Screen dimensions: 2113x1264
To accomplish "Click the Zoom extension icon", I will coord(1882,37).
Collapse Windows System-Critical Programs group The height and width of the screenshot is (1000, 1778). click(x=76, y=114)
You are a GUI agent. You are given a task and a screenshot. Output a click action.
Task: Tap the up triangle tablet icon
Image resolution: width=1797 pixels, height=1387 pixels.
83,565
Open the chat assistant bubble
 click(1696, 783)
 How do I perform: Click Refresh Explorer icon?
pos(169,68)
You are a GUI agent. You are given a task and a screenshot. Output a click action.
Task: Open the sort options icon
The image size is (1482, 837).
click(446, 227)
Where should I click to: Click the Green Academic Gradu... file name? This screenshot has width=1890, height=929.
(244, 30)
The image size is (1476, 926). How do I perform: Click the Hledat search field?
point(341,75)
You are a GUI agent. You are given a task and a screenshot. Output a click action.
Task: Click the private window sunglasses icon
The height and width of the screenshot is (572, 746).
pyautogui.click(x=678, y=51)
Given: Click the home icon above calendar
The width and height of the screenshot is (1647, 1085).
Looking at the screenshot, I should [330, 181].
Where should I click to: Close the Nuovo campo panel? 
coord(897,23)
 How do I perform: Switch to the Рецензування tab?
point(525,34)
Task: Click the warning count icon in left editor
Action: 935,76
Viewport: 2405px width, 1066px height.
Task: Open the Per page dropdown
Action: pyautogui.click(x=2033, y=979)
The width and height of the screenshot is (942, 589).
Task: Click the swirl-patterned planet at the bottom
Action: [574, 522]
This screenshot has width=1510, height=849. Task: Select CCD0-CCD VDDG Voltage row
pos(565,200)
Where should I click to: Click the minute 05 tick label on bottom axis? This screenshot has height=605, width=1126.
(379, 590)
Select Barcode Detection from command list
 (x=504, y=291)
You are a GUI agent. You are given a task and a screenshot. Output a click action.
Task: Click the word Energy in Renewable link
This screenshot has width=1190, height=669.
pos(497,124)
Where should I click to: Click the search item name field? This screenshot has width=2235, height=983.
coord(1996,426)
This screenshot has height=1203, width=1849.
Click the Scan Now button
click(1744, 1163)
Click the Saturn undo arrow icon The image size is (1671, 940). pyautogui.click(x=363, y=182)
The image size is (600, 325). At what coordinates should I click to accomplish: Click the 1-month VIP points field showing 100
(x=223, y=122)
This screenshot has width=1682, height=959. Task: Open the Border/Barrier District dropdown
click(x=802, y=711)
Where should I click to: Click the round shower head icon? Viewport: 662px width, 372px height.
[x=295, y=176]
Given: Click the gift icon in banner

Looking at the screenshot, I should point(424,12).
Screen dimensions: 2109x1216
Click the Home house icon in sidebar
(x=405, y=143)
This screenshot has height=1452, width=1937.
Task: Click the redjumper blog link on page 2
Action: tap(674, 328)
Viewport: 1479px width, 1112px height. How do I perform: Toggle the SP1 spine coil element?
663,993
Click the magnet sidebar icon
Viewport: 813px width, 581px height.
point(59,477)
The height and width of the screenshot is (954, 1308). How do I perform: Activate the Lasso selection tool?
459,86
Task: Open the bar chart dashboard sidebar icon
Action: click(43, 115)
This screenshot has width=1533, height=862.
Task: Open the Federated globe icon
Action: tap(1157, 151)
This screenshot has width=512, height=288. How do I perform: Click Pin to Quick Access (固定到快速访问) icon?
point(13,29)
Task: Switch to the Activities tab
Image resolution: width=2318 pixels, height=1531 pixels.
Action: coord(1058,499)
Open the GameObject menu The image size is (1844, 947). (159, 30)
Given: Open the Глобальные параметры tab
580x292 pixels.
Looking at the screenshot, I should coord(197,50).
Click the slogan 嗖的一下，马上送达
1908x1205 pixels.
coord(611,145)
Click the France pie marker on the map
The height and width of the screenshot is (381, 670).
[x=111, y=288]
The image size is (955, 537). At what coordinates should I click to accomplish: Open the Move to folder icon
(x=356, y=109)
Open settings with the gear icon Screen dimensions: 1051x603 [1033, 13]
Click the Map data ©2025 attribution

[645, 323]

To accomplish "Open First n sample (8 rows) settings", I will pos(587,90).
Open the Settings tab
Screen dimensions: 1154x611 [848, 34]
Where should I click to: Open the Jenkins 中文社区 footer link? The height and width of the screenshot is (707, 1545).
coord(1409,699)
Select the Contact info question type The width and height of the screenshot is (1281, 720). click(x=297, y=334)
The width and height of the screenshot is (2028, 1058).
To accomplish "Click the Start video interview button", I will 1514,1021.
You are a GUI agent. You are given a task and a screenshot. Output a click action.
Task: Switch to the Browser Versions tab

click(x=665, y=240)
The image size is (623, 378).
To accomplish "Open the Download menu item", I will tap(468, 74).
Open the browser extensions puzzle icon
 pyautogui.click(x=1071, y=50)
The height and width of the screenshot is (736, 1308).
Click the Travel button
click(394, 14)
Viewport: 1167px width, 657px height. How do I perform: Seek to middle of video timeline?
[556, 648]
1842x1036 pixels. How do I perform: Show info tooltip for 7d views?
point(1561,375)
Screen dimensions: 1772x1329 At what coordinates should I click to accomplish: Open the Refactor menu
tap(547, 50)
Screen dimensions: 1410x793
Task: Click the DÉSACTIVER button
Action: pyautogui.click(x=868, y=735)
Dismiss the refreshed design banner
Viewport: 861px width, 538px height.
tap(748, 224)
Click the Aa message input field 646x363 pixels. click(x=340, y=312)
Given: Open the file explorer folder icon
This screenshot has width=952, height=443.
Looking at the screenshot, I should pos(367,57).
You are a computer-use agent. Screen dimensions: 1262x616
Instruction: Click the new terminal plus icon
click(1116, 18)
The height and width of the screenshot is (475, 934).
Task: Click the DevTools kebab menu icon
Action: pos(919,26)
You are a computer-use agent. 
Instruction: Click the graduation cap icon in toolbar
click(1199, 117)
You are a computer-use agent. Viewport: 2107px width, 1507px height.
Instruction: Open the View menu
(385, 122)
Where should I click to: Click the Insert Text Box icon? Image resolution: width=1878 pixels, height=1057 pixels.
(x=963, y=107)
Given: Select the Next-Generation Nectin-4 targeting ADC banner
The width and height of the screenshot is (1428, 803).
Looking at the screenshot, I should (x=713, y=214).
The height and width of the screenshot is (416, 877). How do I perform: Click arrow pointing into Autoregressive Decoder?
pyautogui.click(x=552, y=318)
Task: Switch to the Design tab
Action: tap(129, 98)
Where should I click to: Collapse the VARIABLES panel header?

------------------------------------

● **Problem to solve**: Every record above is to be written out exactly.

● **Result**:
Screen dimensions: 2113x1264
To accomplish "Click the Zoom extension icon", I will coord(1882,37).
Collapse Windows System-Critical Programs group The height and width of the screenshot is (1000, 1778). click(x=76, y=114)
You are a GUI agent. You are given a task and a screenshot. Output a click action.
Task: Tap the up triangle tablet icon
Image resolution: width=1797 pixels, height=1387 pixels.
83,565
Open the chat assistant bubble
 click(1696, 783)
 How do I perform: Click Refresh Explorer icon?
pos(169,68)
You are a GUI agent. You are given a task and a screenshot. Output a click action.
Task: Open the sort options icon
The image size is (1482, 837).
click(446, 227)
Where should I click to: Click the Green Academic Gradu... file name? This screenshot has width=1890, height=929.
(244, 30)
The image size is (1476, 926). How do I perform: Click the Hledat search field?
point(341,75)
You are a GUI agent. You are given a task and a screenshot. Output a click action.
Task: Click the private window sunglasses icon
The height and width of the screenshot is (572, 746).
pyautogui.click(x=678, y=51)
Given: Click the home icon above calendar
The width and height of the screenshot is (1647, 1085).
Looking at the screenshot, I should [330, 181].
Where should I click to: Close the Nuovo campo panel? 
coord(897,23)
 How do I perform: Switch to the Рецензування tab?
point(525,34)
Task: Click the warning count icon in left editor
Action: 935,76
Viewport: 2405px width, 1066px height.
Task: Open the Per page dropdown
Action: pyautogui.click(x=2033, y=979)
The width and height of the screenshot is (942, 589).
Task: Click the swirl-patterned planet at the bottom
Action: [574, 522]
This screenshot has width=1510, height=849. Task: Select CCD0-CCD VDDG Voltage row
pos(565,200)
Where should I click to: Click the minute 05 tick label on bottom axis? This screenshot has height=605, width=1126.
(379, 590)
Select Barcode Detection from command list
 (x=504, y=291)
You are a GUI agent. You are given a task and a screenshot. Output a click action.
Task: Click the word Energy in Renewable link
This screenshot has width=1190, height=669.
pos(497,124)
Where should I click to: Click the search item name field? This screenshot has width=2235, height=983.
coord(1996,426)
This screenshot has height=1203, width=1849.
Click the Scan Now button
click(1744, 1163)
Click the Saturn undo arrow icon The image size is (1671, 940). pyautogui.click(x=363, y=182)
The image size is (600, 325). At what coordinates should I click to accomplish: Click the 1-month VIP points field showing 100
(x=223, y=122)
This screenshot has width=1682, height=959. Task: Open the Border/Barrier District dropdown
click(x=802, y=711)
Where should I click to: Click the round shower head icon? Viewport: 662px width, 372px height.
[x=295, y=176]
Given: Click the gift icon in banner

Looking at the screenshot, I should point(424,12).
Screen dimensions: 2109x1216
Click the Home house icon in sidebar
(x=405, y=143)
This screenshot has height=1452, width=1937.
Task: Click the redjumper blog link on page 2
Action: tap(674, 328)
Viewport: 1479px width, 1112px height. How do I perform: Toggle the SP1 spine coil element?
663,993
Click the magnet sidebar icon
Viewport: 813px width, 581px height.
point(59,477)
The height and width of the screenshot is (954, 1308). How do I perform: Activate the Lasso selection tool?
459,86
Task: Open the bar chart dashboard sidebar icon
Action: click(43, 115)
This screenshot has width=1533, height=862.
Task: Open the Federated globe icon
Action: tap(1157, 151)
This screenshot has width=512, height=288. How do I perform: Click Pin to Quick Access (固定到快速访问) icon?
point(13,29)
Task: Switch to the Activities tab
Image resolution: width=2318 pixels, height=1531 pixels.
Action: coord(1058,499)
Open the GameObject menu The image size is (1844, 947). (159, 30)
Given: Open the Глобальные параметры tab
580x292 pixels.
Looking at the screenshot, I should coord(197,50).
Click the slogan 嗖的一下，马上送达
1908x1205 pixels.
coord(611,145)
Click the France pie marker on the map
The height and width of the screenshot is (381, 670).
[x=111, y=288]
The image size is (955, 537). At what coordinates should I click to accomplish: Open the Move to folder icon
(x=356, y=109)
Open settings with the gear icon Screen dimensions: 1051x603 [1033, 13]
Click the Map data ©2025 attribution

[645, 323]

To accomplish "Open First n sample (8 rows) settings", I will pos(587,90).
Open the Settings tab
Screen dimensions: 1154x611 [848, 34]
Where should I click to: Open the Jenkins 中文社区 footer link? The height and width of the screenshot is (707, 1545).
coord(1409,699)
Select the Contact info question type The width and height of the screenshot is (1281, 720). click(x=297, y=334)
The width and height of the screenshot is (2028, 1058).
To accomplish "Click the Start video interview button", I will 1514,1021.
You are a GUI agent. You are given a task and a screenshot. Output a click action.
Task: Switch to the Browser Versions tab

click(x=665, y=240)
The image size is (623, 378).
To accomplish "Open the Download menu item", I will tap(468, 74).
Open the browser extensions puzzle icon
 pyautogui.click(x=1071, y=50)
The height and width of the screenshot is (736, 1308).
Click the Travel button
click(394, 14)
Viewport: 1167px width, 657px height. How do I perform: Seek to middle of video timeline?
[556, 648]
1842x1036 pixels. How do I perform: Show info tooltip for 7d views?
point(1561,375)
Screen dimensions: 1772x1329 At what coordinates should I click to accomplish: Open the Refactor menu
tap(547, 50)
Screen dimensions: 1410x793
Task: Click the DÉSACTIVER button
Action: pyautogui.click(x=868, y=735)
Dismiss the refreshed design banner
Viewport: 861px width, 538px height.
tap(748, 224)
Click the Aa message input field 646x363 pixels. click(x=340, y=312)
Given: Open the file explorer folder icon
This screenshot has width=952, height=443.
Looking at the screenshot, I should pos(367,57).
You are a computer-use agent. Screen dimensions: 1262x616
Instruction: Click the new terminal plus icon
click(1116, 18)
The height and width of the screenshot is (475, 934).
Task: Click the DevTools kebab menu icon
Action: pos(919,26)
You are a computer-use agent. 
Instruction: Click the graduation cap icon in toolbar
click(1199, 117)
You are a computer-use agent. Viewport: 2107px width, 1507px height.
Instruction: Open the View menu
(385, 122)
Where should I click to: Click the Insert Text Box icon? Image resolution: width=1878 pixels, height=1057 pixels.
(x=963, y=107)
Given: Select the Next-Generation Nectin-4 targeting ADC banner
The width and height of the screenshot is (1428, 803).
Looking at the screenshot, I should (x=713, y=214).
The height and width of the screenshot is (416, 877). How do I perform: Click arrow pointing into Autoregressive Decoder?
pyautogui.click(x=552, y=318)
Task: Switch to the Design tab
Action: tap(129, 98)
Where should I click to: Collapse the VARIABLES panel header?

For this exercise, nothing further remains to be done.